George Washington Papers

Henry Knox to Tobias Lear, 17 August 1793

Henry Knox to Tobias Lear

War Department August 17th 1793

Dear Sir.

Please to Submit the enclosed report from the Secretary of the Commonwealth of Pennsylvania to the President of the United States.1 I have the honor to be Sir your humble Servant

H. Knox
secy of War


1In his letter to Knox of 17 Aug., Alexander J. Dallas wrote that the British sloop Hope, from Antigua and a prize to the French privateer Citoyen Genet, and the American sloop St. Alodia, sailing from New Orleans under Spanish registry and a prize to the French privateers Petite Démocrate and Carmagnole, had arrived in Philadelphia on 14 August. Dallas then wrote that Gov. Thomas Mifflin, following instructions sent by Knox on 16 Aug., issued orders for the militia to take possession of the these prizes and for the Citoyen Genet “immediately to depart” from its mooring at Mud Island. Capt. Pierre A. Johanene, however, responded that the privateer “was not in a condition to return, her provisions being entirely exhausted, and her sails so bad as to incapacitate her for proceeding to Sea, Under these circumstances, she will be detained at the Fort ’till further instructions; but the Governor, in conformity to the President’s desire, means to pursue every proper effort to procure her early departure, before he resorts to force for that purpose.” Dallas also wrote that the prizes were being detained until further instructions from GW (PHarH: Executive Letter-Books). For additional documents received by Knox concerning these vessels and other privateers and prizes in Philadelphia’s harbor and GW’s decisions regarding them, see Knox to GW, 17 Aug. 1793, and notes.

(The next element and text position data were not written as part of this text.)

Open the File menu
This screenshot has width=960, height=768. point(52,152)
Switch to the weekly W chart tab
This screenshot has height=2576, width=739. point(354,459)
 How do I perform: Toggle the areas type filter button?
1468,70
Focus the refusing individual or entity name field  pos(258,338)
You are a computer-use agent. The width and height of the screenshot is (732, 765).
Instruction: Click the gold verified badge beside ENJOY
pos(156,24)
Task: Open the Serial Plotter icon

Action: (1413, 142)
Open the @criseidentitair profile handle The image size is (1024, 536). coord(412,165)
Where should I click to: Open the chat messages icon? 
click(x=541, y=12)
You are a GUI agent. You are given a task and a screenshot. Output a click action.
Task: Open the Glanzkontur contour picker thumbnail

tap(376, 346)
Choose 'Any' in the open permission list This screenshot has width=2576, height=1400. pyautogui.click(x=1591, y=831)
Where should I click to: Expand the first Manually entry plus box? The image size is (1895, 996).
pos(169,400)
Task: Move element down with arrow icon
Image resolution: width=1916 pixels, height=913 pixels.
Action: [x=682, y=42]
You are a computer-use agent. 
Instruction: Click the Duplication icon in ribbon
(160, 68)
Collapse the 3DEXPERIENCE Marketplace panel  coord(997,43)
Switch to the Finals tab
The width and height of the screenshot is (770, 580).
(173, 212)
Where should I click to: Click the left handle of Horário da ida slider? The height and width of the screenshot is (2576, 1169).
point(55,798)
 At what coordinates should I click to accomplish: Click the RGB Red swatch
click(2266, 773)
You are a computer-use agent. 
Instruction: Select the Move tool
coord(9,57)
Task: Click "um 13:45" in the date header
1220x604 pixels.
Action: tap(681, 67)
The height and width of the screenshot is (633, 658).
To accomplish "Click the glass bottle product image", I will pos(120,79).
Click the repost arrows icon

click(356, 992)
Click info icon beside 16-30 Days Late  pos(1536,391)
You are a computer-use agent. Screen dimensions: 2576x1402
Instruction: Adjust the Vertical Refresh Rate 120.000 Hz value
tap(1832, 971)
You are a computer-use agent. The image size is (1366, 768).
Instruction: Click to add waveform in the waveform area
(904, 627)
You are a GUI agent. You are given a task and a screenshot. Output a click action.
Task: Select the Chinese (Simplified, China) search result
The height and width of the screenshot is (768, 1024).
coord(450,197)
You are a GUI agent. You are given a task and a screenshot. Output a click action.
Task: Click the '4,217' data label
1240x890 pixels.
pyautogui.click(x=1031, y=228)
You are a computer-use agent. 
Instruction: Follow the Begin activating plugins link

Knox’s circular letter to the governors of 16 August, reads: “It has heretofore been made known, that the fitting out of Privateers in the ports of the United States, was considered as incompatible with our present state of Neutrality. The Executive, after trying other measures in vain to prevent a continuance of the practice, finds itself at length constrained to resort to means more decisive than have been hitherto employed. To avoid therefore a further infraction of our rights, and a further commitment of our peace, the President of the United States, after mature deliberation, has decided, that no armed vessel which has been or shall be originally fitted in any port of the United States, as a Cruiser, or Privateer, by either of the Parties at War, is to have asylum in any of the ports of the United States.

“I am directed to inform your Excellency of this decision, and to request that in case any Vessel within the foregoing description, should arrive in any port or Harbour, in the State of Pennsylvania, that you would cause her to be ordered to depart immediately, and in case of her refusal, that you would take effectual measures to oblige her to depart. It is at the same time the desire of the President, that force may not be resorted to until every proper effort has been previously made, to procure the early departure without it.

“And the President has further directed me to request, that in case any such vessel shall have sent, or brought, subsequent to the fifth Instant, or should hereafter send, or bring, any prize or prizes into any port or harbour, of your State, that you would cause such prize, or prizes, to be immediately secured by the Militia, for the purpose of being restored to the former Owners.

“It is also requested, that you would please to transmit in Writing all the cases and the evidences thereon, which may occur in pursuance of this communication.” At the end of the circular, Knox listed the following privateers known to have been armed in American ports: Citoyen Genet, Sans Culotte, Vainqueur de la Bastille, Petite Démocrate, and Carmagnole (Knox to Mifflin, 16 Aug., PHarH: Executive Correspondence, 1790–99).

Knox wrote a second circular letter on 16 Aug. concerning privateers and their prizes, but this one was sent to the governors of the maritime New England states. The letter sent to John Hancock of Massachusetts reads: “The President of the United States has instructed me to request your Excellency that in case any of the privateers specified in my letter of this day should bring or send any prizes into any harbour or port of the State of Massachusetts that you will please to cause such prizes to be restored to the persons who were Masters or Owners at the time of their being captured.

“If no such persons should be found and there should be a Consul residing in Massachusetts of the power to which the prize belonged at the time of its capture, then it is to be delivered to him or to his orders” (NNGL: Knox Papers). Knox later included these same instructions in a circular letter to other governors of 21 Aug. 1793 (see Knox to Joshua Clayton, 21 Aug., in note 1 of Knox to GW, 27 Aug. 1793).